Giovanni Luppino, l’imprenditore arrestato insieme al boss, ha detto di non sapere che l’uomo accompagnato alla clinica Maddalena per le terapie il giorno del blitz fosse il latitante

Arresto Matteo Messina Denaro i carabinieri del Ros davanti alla clinica Maddalena dove è stato catturato

Ha chiesto di essere sentito dal gip all’udienza preliminare che lo vede imputato di associazione mafiosa Giovanni Luppino, l’imprenditore arrestato insieme a Messina Denaro il 16 gennaio scorso e accusato, tra l’altro, di aver fatto da autista al capomafia.
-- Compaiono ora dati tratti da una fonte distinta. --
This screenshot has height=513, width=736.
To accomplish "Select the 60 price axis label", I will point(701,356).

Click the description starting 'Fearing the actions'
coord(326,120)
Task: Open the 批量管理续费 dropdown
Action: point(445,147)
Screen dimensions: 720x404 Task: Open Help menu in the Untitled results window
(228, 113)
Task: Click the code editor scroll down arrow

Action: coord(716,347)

L’imputato inizialmente aveva detto di non sapere che l’uomo accompagnato alla clinica Maddalena per le terapie il giorno del blitz fosse il latitante. Il padrino gli avrebbe dato un nome falso e gli avrebbe chiesto un passaggio. Una versione smentita dalle indagini che oggi Luppino ha parzialmente modificato.

«Andrea Bonafede, mio compaesano che non frequentavo abitualmente nel 2020 mi presentò un uomo sostenendo che fosse suo cugino e chiedendomi di accompagnarlo a Palermo per delle cure - ha detto Luppino ai pm Piero Padova e Gianluca De Leo.
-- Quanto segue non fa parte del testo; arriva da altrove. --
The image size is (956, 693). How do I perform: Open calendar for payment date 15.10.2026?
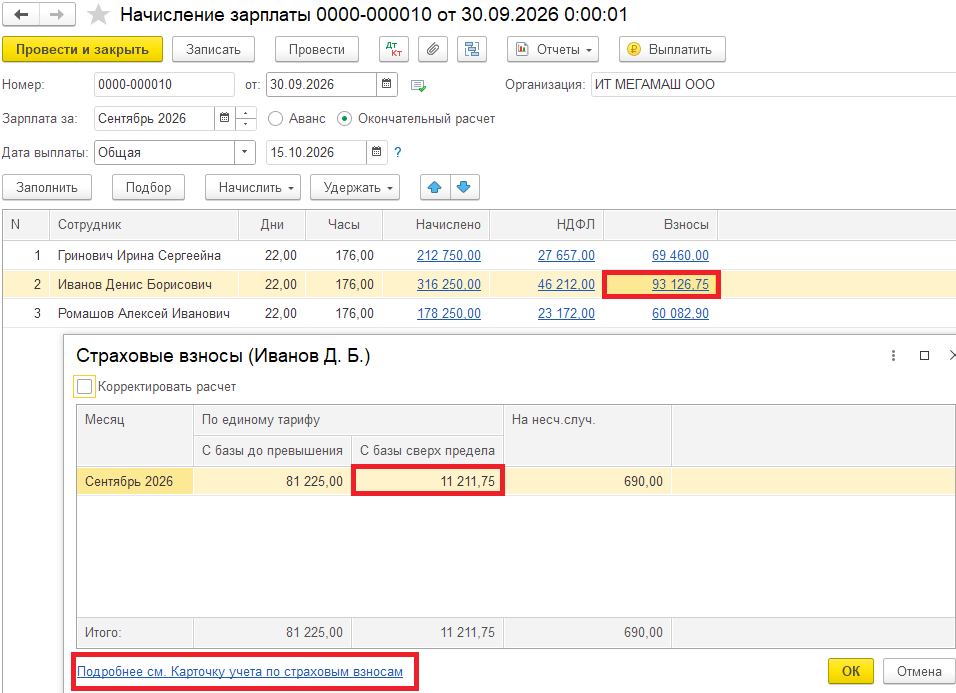point(377,153)
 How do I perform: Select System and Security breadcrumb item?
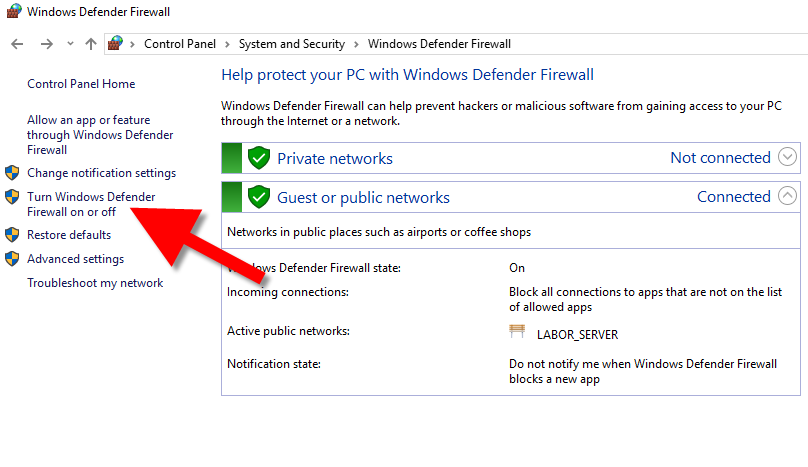291,44
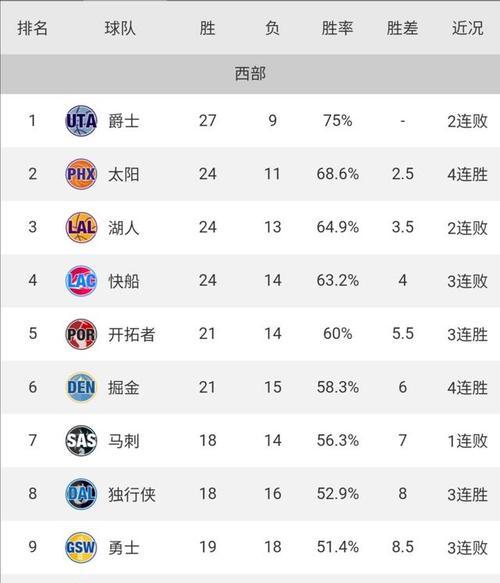Tap the 太阳 4连胜 streak cell
This screenshot has width=500, height=583.
pyautogui.click(x=467, y=174)
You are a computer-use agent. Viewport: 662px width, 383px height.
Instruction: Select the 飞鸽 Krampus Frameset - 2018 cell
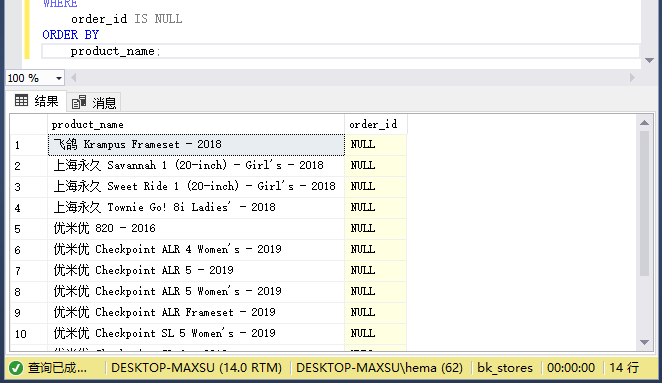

Un giorno, però, il passeggero, conosciuto col nome di Francesco, si sentì male durante uno dei viaggi per il capoluogo e all’invito di Luppino di andare in ospedale avrebbe detto: «portami a casa, sono Messina Denaro non posso andare in ospedale».

Da allora «per ragioni umanitarie», sapendo che il boss era gravemente malato, l’imputato l’avrebbe continuato ad accompagnare alle terapie. Il padrino gli avrebbe di volta in volta lasciato nella cassetta delle poste un biglietto con l’orario dell’appuntamento successivo. Una versione che, per gli inquirenti, fa acqua da più parti.
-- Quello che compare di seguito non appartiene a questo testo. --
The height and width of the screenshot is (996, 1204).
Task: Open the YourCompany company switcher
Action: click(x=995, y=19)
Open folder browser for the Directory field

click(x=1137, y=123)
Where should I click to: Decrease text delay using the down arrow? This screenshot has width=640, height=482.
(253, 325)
Luppino ha negato di avere rapporti di frequentazione con Bonafede e con la cugina Laura, altra favoreggiatrice del boss, ma gli investigatori hanno scoperto che la donna ha battezzato i figli dell’imprenditore.

Le indagini, inoltre, hanno accertato che Luppino, prima delle manette, avrebbe chiesto denaro ad alcuni imprenditori dicendo che era un emissario del padrino di Castelvetrano e che i soldi erano destinati al boss. Circostanza confermata dai testimoni a cui l’autista del capomafia aveva chiesto le somme che hanno negato però di aver pagato. Dalle analisi delle celle telefoniche di Luppino risulta, inoltre, che questi avrebbe portato il capomafia in clinica per ben 50 volte in due anni.